**LISTED RECORDS**
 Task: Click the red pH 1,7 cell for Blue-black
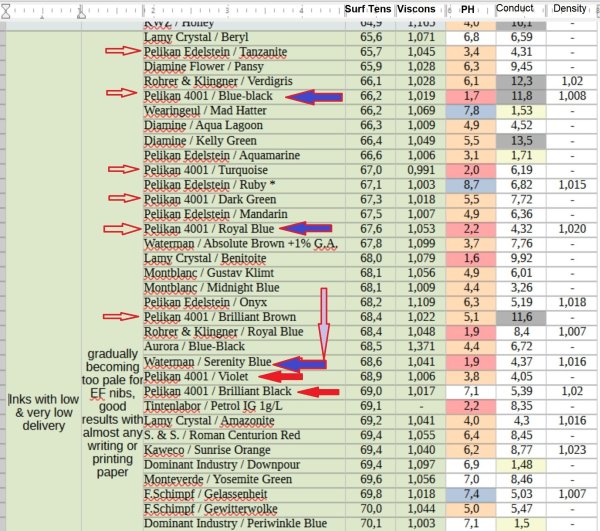click(471, 96)
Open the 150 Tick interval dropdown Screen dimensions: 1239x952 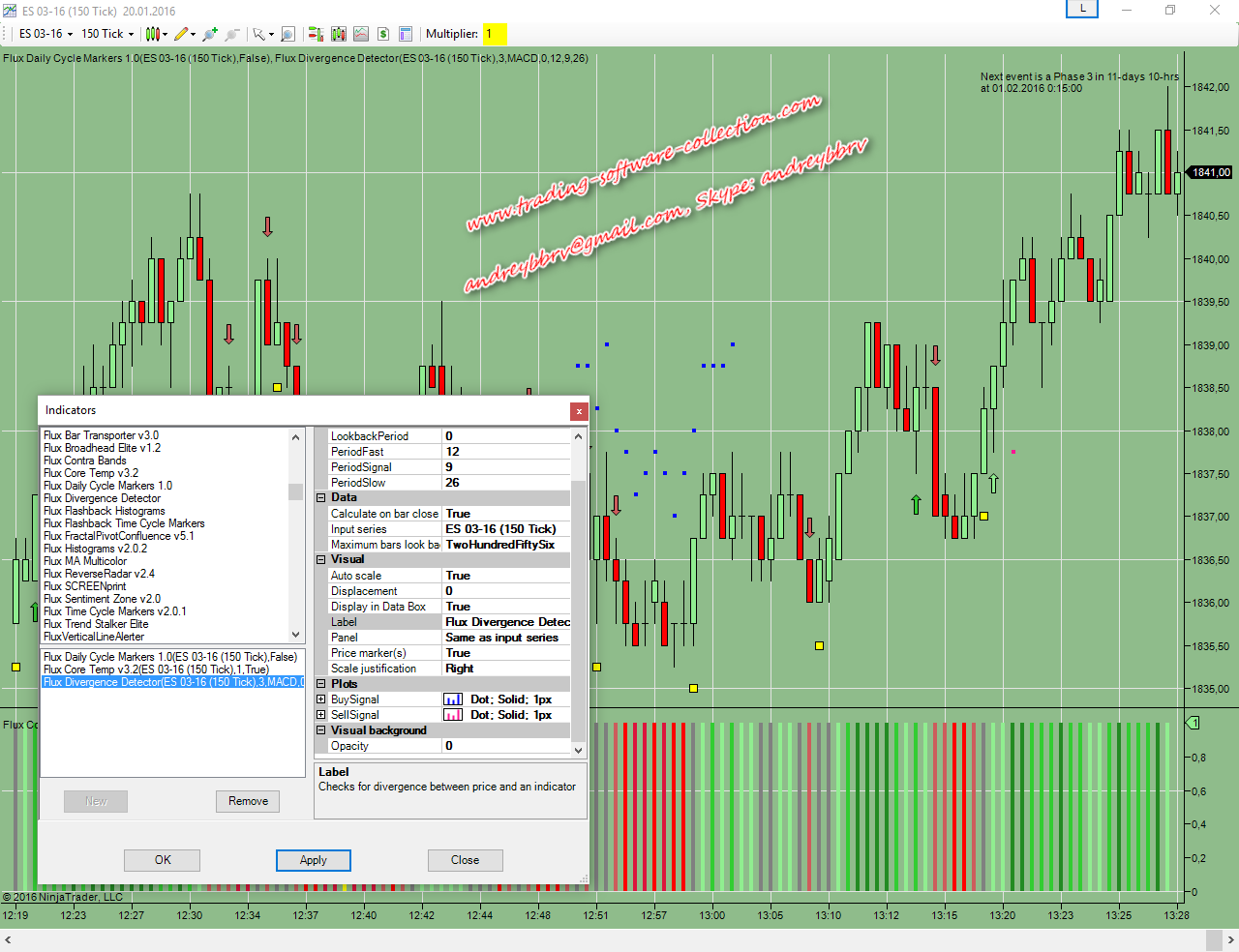(x=107, y=34)
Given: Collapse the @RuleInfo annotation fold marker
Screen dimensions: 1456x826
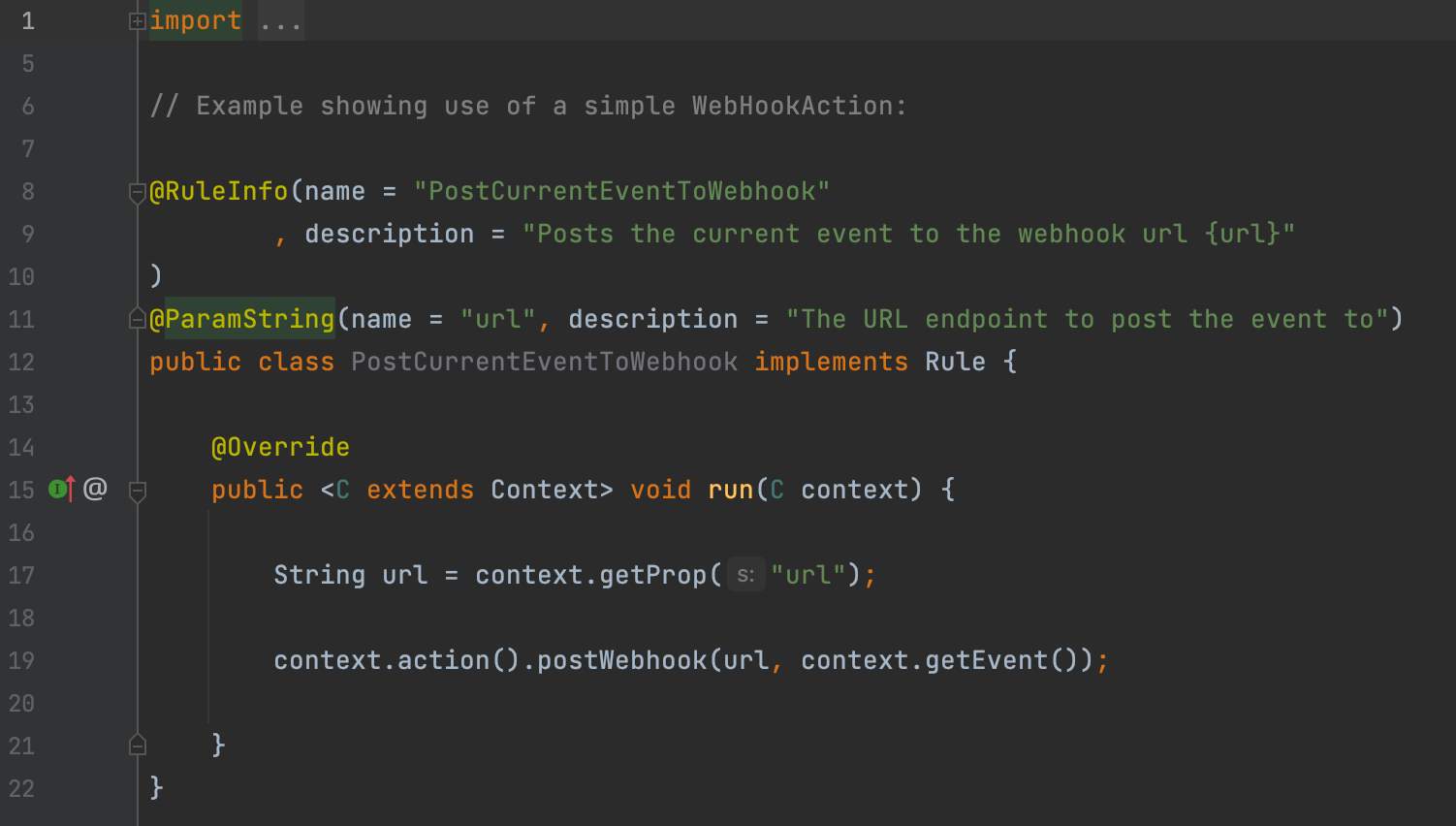Looking at the screenshot, I should (138, 192).
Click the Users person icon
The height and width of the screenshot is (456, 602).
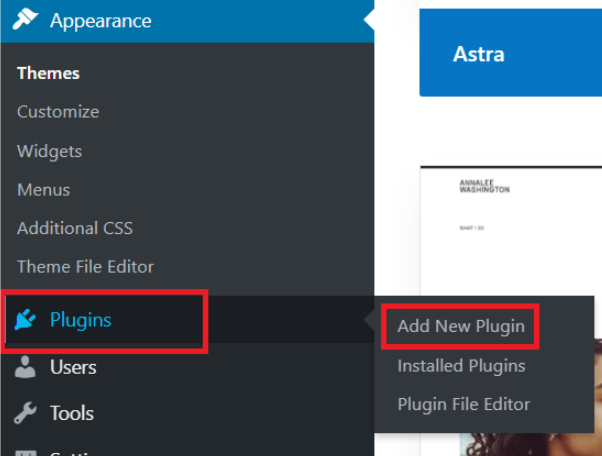27,367
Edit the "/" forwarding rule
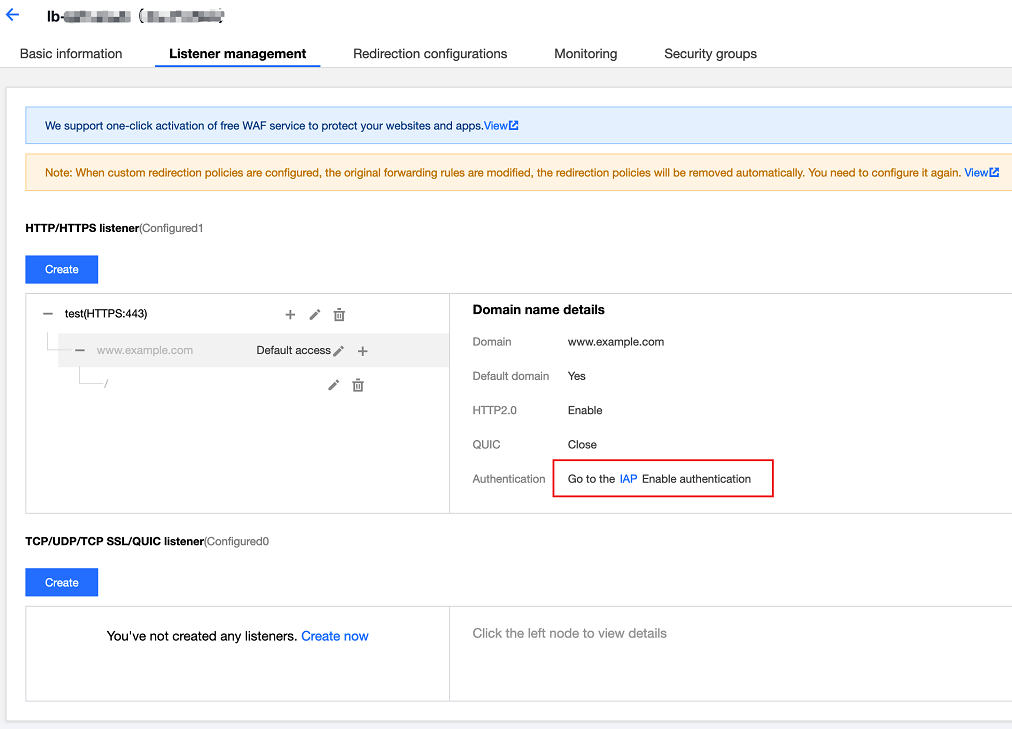The width and height of the screenshot is (1012, 729). click(x=334, y=385)
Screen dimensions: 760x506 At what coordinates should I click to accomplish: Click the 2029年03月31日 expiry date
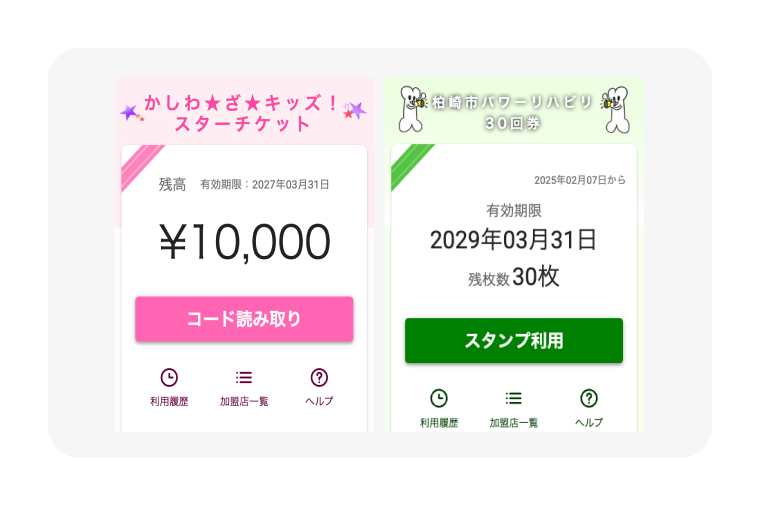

**ASSIGNMENT**
Beginning at the line that holds "The height and" and ending with the last line of the entries, please set down each line exactly, leaving every picture out.

**SOLUTION**
The height and width of the screenshot is (456, 602).
27,367
Edit the "/" forwarding rule
The width and height of the screenshot is (1012, 729). click(x=334, y=385)
Screen dimensions: 760x506 At what coordinates should I click to accomplish: Click the 2029年03月31日 expiry date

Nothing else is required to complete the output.